At this point, I am much more devasted than I ever thought I could be about a stupid rug. Yes, seagrass is the easy and obvious choice, but it was just so ... well, easy and obvious. And CHEAP. The deal cannot be beat and I'm already dreading spending more money. We were in the store for at least 30 minutes before we walked over to the rugs, so this is clearly our fault. If we had just stuck to the plan, we would already be on the way home with the rug safely in the car.
Mom and I are thinking the same thing. This woman clearly doesn't need the rug like I do. We watch as she fills out an application for a HomeGoods credit card (really?!) to save 10 percent on her purchase as we formulate our plan. We're not going home empty handed.
We decide to approach her. Okay, to be fair, Mom decides to approach her. "What can she say? No?" Mom asks. This is way out of my comfort zone, but Mom's right, and I really, really want that rug. So we scour the store, and there she is on the towel aisle, with a cart full of other items.

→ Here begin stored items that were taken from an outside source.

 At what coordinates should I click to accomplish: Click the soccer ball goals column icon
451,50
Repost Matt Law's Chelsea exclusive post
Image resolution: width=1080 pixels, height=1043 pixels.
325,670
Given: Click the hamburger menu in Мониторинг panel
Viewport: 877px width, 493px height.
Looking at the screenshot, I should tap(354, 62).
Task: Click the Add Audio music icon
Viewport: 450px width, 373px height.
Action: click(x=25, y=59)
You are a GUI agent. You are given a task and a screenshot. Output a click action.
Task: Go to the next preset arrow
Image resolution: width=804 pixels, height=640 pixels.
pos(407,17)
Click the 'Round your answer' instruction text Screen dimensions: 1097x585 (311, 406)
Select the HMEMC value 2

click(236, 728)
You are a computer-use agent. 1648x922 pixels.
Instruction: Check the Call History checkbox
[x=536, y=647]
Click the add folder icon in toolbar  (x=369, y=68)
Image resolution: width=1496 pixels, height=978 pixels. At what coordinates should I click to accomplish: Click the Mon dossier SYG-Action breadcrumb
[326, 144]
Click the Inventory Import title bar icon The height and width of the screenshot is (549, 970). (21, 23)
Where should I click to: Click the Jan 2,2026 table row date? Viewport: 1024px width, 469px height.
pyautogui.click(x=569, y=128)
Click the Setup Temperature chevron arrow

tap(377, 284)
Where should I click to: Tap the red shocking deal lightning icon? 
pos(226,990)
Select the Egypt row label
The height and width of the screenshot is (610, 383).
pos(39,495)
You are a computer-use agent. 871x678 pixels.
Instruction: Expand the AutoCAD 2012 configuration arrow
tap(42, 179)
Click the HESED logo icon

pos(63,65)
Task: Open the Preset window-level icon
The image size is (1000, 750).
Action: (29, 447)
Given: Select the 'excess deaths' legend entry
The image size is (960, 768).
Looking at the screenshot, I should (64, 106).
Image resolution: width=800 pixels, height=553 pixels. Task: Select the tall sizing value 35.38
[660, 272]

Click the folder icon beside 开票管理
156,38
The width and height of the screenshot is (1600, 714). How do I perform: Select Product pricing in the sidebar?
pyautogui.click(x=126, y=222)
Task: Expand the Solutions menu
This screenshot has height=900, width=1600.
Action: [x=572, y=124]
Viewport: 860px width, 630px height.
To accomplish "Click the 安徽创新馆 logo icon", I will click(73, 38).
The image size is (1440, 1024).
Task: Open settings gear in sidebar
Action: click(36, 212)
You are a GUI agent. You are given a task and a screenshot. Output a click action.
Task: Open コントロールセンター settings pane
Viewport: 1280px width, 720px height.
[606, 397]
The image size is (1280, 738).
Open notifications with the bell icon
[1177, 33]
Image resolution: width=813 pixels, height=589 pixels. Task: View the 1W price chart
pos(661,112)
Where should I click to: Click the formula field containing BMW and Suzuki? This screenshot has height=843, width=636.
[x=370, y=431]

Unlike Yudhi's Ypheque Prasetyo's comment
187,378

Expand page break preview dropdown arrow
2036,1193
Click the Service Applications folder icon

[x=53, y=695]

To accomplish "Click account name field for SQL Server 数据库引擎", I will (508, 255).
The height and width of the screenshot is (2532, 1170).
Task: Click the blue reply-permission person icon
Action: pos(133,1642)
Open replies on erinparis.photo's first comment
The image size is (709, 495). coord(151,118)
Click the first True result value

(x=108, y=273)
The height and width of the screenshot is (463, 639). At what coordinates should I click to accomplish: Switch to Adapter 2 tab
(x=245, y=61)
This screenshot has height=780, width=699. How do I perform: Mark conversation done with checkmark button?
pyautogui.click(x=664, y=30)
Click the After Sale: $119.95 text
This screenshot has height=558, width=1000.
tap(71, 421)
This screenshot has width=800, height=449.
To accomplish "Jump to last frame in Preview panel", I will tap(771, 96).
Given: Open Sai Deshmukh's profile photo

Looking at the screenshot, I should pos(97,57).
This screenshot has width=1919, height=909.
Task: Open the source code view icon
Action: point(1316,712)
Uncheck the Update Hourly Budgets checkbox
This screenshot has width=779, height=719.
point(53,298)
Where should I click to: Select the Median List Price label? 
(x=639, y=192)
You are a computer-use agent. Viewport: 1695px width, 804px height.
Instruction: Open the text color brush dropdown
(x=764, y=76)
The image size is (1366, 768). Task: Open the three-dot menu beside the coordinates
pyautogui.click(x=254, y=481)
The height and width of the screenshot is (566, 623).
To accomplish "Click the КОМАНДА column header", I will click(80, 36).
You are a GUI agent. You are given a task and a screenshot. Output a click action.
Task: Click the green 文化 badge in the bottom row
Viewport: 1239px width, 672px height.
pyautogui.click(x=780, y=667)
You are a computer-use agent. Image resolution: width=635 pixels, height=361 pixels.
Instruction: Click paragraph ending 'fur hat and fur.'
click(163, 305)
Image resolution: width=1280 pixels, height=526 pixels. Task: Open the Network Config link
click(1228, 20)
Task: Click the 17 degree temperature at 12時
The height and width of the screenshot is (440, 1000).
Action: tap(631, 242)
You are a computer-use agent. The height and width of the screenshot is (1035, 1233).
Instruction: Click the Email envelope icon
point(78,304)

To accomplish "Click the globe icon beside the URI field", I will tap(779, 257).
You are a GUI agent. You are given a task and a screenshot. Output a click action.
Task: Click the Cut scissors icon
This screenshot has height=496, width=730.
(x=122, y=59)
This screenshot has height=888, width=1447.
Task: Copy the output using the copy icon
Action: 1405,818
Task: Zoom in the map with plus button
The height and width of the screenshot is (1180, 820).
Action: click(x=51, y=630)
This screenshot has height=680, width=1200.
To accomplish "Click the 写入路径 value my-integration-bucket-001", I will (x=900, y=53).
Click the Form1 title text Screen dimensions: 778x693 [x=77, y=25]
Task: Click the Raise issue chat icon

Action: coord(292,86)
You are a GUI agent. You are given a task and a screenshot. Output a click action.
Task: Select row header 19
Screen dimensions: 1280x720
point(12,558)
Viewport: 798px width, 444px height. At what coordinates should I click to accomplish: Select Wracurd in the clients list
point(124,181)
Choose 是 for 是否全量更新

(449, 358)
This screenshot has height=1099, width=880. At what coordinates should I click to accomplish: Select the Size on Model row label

"Excuse me," says Mom. "Are you the woman buying that seagrass rug?" She looks slightly frightened; she obviously didn't see us walk up behind her and the salesman 30 minutes ago. So we plead our case about me being a newlywed and having just moved into our first house and driving all the way down here from Vestavia just for this very rug. I can see she's sympathizing, but I didn't really expect her to actually volunteer to give the rug over, but she does. It's a HomeGoods miracle! We act surprised and thank her profusely and make small talk until she hands over the price tag. And no, she didn't need the rug, but decided she could use it somewhere since it was so cheap.
I still can't believe she actually gave it up, and I'm really not sure what I would have done had the tables been turned, but I did learn a valuable lesson: it never hurts to ask.